All records are to be printed again exactly as they appear.

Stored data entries
==================================================

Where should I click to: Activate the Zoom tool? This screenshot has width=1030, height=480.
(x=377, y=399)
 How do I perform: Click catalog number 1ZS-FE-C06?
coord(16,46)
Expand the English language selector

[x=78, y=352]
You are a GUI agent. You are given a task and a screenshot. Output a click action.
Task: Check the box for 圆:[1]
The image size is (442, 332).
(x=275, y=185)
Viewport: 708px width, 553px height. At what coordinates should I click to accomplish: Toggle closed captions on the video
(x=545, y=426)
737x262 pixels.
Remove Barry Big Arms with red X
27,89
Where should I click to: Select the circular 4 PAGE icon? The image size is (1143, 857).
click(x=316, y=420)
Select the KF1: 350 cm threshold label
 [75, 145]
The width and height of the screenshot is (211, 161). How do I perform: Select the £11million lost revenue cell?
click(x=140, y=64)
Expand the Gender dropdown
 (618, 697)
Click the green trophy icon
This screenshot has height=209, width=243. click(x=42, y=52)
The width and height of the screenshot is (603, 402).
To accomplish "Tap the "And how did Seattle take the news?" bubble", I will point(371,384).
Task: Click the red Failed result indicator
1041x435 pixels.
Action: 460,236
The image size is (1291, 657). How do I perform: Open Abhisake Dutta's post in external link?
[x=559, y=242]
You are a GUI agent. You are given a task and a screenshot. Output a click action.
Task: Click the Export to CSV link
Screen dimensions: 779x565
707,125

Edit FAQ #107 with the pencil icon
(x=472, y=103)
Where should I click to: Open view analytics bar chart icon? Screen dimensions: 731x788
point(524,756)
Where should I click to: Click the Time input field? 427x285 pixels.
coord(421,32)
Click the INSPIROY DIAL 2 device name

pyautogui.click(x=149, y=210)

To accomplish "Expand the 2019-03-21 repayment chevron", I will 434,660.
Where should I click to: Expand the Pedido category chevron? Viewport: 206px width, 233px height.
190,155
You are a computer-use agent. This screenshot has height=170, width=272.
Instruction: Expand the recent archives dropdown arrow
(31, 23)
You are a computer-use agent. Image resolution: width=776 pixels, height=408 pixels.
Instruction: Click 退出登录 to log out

==================================================

- Result for this task -
Where should I click to: Activate the Zoom tool? This screenshot has width=1030, height=480.
(x=377, y=399)
 How do I perform: Click catalog number 1ZS-FE-C06?
coord(16,46)
Expand the English language selector

[x=78, y=352]
You are a GUI agent. You are given a task and a screenshot. Output a click action.
Task: Check the box for 圆:[1]
The image size is (442, 332).
(x=275, y=185)
Viewport: 708px width, 553px height. At what coordinates should I click to accomplish: Toggle closed captions on the video
(x=545, y=426)
737x262 pixels.
Remove Barry Big Arms with red X
27,89
Where should I click to: Select the circular 4 PAGE icon? The image size is (1143, 857).
click(x=316, y=420)
Select the KF1: 350 cm threshold label
 [75, 145]
The width and height of the screenshot is (211, 161). How do I perform: Select the £11million lost revenue cell?
click(x=140, y=64)
Expand the Gender dropdown
 (618, 697)
Click the green trophy icon
This screenshot has height=209, width=243. click(x=42, y=52)
The width and height of the screenshot is (603, 402).
To accomplish "Tap the "And how did Seattle take the news?" bubble", I will point(371,384).
Task: Click the red Failed result indicator
1041x435 pixels.
Action: 460,236
The image size is (1291, 657). How do I perform: Open Abhisake Dutta's post in external link?
[x=559, y=242]
You are a GUI agent. You are given a task and a screenshot. Output a click action.
Task: Click the Export to CSV link
Screen dimensions: 779x565
707,125

Edit FAQ #107 with the pencil icon
(x=472, y=103)
Where should I click to: Open view analytics bar chart icon? Screen dimensions: 731x788
point(524,756)
Where should I click to: Click the Time input field? 427x285 pixels.
coord(421,32)
Click the INSPIROY DIAL 2 device name

pyautogui.click(x=149, y=210)

To accomplish "Expand the 2019-03-21 repayment chevron", I will 434,660.
Where should I click to: Expand the Pedido category chevron? Viewport: 206px width, 233px height.
190,155
You are a computer-use agent. This screenshot has height=170, width=272.
Instruction: Expand the recent archives dropdown arrow
(31, 23)
You are a computer-use agent. Image resolution: width=776 pixels, height=408 pixels.
Instruction: Click 退出登录 to log out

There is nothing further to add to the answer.